Seylan Bank did exceptionally well during the most challenging period. During the six months to end June 2020, we were able to grow PAT by 8% to Rs1.6 billion.

The deposit base increased by Rs10 billion from end December 2019 to Rs411 billion by end June 2020 and we maintained our loan book at Rs378 billion as at end June 2020.

What do you anticipate will happen with credit demand during the rest of 2020?

Jayasekara: I expect private sector credit growth to be relatively subdued at around 5% for 2020.

The banking sector non-performing loans ratio is around 5% and may deteriorate further by year end. But this is by no means alarming.

NPLs are still low coming out of an unprecedented crisis.

Over a few years leading up to COVID-19, banks had built adequate capital buffers conforming to Basel III regulatory requirements by way of right issues and debentures. As a result, banks were resilient to absorb the 2019 Easter attacks shock and COVID-19.

Seylan Bank serves a large number of SME customers, a sector that is severely affected by COVID. How is the bank supporting this segment whilst mitigating credit risk?

Jayasekara: We have already registered loans over Rs12 billion to SMEs from the Central Bank’s refinance scheme.

Central Bank said it would allocate Rs150 billion among banks based on a first-come-first-served basis, and we worked fast to pass this benefit to our customers resulting in the value of registered refinance loans, significantly exceeding our allocation based on market share.

We identified borrowers who may find it difficult to pay their capital instalments and interest once the moratoriums lapse end of September and have extend capital grace for such clients after a diligent evaluation of their requirements.

We do understand that some businesses need more time to bounce back and we are keen to demonstrate to them that Seylan Bank is there for them in the long run.

The bank also launched a Rs2 billion programme out of its own internal funds to support SME exporters.

Under this scheme, we provide three year loans at discounted rates, and this fits nicely with the national effort to revive the export sector amidst a global pandemic.

How did Seylan Bank approach the covid related challenges?

Jayasekara: At first, health and safety of our staff, and serving our customers were the main priorities when the pandemic hit, and the lockdown ensued.

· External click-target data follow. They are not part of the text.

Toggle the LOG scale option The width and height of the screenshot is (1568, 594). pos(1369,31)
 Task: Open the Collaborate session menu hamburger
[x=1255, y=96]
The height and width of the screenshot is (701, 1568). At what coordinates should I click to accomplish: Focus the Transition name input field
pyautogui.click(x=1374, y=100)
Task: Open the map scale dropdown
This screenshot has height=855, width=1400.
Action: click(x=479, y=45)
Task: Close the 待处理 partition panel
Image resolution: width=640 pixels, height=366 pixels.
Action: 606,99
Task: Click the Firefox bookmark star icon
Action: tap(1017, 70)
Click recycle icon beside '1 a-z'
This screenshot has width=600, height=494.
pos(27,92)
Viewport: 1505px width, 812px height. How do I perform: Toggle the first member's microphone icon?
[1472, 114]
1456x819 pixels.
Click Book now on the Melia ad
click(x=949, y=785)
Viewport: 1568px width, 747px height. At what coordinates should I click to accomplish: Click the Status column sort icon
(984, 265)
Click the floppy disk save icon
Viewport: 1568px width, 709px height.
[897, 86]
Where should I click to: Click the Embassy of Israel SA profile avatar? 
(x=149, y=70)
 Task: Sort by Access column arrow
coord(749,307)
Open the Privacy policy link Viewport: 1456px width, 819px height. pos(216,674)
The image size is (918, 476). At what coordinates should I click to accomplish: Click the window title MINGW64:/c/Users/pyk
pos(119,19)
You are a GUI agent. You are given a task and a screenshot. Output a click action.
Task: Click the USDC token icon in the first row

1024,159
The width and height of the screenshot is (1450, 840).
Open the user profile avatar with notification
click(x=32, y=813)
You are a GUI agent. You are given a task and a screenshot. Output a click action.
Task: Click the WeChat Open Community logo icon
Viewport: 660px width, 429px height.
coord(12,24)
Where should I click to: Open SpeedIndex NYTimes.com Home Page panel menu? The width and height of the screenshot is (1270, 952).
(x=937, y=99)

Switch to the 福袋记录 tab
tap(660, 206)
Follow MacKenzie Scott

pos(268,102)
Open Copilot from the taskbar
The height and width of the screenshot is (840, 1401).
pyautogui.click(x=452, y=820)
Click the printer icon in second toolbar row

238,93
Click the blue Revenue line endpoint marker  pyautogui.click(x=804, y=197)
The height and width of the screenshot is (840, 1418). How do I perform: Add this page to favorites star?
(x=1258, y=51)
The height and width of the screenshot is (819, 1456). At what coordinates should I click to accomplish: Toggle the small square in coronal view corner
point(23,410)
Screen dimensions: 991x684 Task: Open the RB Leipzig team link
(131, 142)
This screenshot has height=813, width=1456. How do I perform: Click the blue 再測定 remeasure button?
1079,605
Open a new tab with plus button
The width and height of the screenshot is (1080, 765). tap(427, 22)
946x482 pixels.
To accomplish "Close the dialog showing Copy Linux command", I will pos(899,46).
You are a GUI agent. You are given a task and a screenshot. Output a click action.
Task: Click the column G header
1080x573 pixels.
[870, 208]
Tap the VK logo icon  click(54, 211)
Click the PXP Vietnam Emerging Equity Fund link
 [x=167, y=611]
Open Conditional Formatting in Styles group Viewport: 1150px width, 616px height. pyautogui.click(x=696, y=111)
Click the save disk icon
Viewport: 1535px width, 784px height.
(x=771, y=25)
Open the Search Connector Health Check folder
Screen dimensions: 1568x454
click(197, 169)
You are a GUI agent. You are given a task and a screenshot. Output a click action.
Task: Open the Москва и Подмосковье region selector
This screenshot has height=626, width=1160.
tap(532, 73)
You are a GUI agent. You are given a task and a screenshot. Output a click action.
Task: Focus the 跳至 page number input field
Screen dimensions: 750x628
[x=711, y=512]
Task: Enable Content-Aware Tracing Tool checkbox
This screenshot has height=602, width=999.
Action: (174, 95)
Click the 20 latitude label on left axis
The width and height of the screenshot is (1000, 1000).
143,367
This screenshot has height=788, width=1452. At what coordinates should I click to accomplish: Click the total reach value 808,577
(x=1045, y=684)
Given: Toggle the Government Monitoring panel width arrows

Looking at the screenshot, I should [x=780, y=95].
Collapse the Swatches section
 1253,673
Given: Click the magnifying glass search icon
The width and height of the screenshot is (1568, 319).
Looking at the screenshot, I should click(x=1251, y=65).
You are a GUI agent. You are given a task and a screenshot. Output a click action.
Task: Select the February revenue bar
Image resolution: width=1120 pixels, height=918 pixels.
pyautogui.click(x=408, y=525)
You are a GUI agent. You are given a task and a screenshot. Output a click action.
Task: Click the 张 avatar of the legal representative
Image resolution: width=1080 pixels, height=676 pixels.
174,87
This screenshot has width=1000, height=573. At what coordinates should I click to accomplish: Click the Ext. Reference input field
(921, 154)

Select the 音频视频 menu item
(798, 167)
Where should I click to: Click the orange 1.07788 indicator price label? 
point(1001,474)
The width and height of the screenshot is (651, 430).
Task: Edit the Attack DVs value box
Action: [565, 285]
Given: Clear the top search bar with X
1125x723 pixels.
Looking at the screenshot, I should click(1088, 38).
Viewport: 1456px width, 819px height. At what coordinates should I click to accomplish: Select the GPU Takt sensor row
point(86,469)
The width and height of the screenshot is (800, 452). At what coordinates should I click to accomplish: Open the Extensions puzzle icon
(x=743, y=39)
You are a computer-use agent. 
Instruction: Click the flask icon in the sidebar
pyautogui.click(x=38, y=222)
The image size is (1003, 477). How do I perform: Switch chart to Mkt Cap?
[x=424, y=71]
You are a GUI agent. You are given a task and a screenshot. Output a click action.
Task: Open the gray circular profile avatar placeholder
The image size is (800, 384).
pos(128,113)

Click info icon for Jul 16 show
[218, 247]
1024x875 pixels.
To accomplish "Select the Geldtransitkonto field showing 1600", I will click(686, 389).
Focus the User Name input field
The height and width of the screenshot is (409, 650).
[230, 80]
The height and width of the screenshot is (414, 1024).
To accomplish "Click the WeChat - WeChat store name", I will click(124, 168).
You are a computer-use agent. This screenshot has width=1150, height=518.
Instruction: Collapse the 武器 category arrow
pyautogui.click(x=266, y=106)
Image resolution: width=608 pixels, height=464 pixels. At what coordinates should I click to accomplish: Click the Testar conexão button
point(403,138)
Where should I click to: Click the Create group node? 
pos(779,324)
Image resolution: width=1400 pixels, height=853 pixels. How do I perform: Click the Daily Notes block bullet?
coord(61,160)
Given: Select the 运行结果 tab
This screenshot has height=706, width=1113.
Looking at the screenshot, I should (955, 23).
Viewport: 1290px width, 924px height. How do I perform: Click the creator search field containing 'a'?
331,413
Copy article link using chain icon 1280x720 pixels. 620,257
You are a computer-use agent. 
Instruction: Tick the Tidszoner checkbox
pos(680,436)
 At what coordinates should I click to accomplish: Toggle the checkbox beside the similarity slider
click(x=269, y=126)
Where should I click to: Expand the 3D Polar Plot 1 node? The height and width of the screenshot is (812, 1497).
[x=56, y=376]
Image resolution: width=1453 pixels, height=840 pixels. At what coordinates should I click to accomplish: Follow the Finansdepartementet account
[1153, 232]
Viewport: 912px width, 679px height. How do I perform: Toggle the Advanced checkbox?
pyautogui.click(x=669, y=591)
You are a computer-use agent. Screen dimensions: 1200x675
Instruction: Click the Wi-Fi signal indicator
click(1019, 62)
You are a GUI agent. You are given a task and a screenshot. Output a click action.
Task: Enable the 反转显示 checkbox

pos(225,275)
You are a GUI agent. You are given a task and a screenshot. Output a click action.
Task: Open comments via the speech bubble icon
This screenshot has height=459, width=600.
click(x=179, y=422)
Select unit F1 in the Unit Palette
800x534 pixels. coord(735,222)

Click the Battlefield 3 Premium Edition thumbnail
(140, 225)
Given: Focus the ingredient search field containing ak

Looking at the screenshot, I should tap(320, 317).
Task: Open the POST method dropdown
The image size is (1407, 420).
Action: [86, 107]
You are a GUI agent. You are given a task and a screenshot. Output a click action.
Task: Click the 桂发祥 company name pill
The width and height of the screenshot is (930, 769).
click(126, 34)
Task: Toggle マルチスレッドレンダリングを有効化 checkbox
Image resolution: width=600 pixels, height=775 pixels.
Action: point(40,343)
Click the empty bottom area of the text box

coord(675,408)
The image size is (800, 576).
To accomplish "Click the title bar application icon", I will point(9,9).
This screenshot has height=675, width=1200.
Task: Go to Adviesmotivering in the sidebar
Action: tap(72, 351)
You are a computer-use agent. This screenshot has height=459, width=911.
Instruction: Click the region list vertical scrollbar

The level of commitment, dedication, and drive demonstrated by our staff was truly inspiring.

They put themselves at risk to serve our customers. We had more branches open during the lockdown period, than most other banks.

Our digital strategy too received a significant boost because customers had to do things they would not have otherwise done.

When the lockdown ended, we launched a campaign, to build on the positive energy that was evident during the worst period of the pandemic, to reward staff and inspire them.

This campaign, we called ‘Heroes of the Heart’, also encouraged everyone to bring in new deposits, cross-sell, onboard customers to our digital products and acquire new customers.

It was a successful campaign energizing and aligning us all with a common purpose. Interest rates have declined dramatically over the last six months, and this could be the catalyst to spur credit growth going forward and influence an economic resurgence.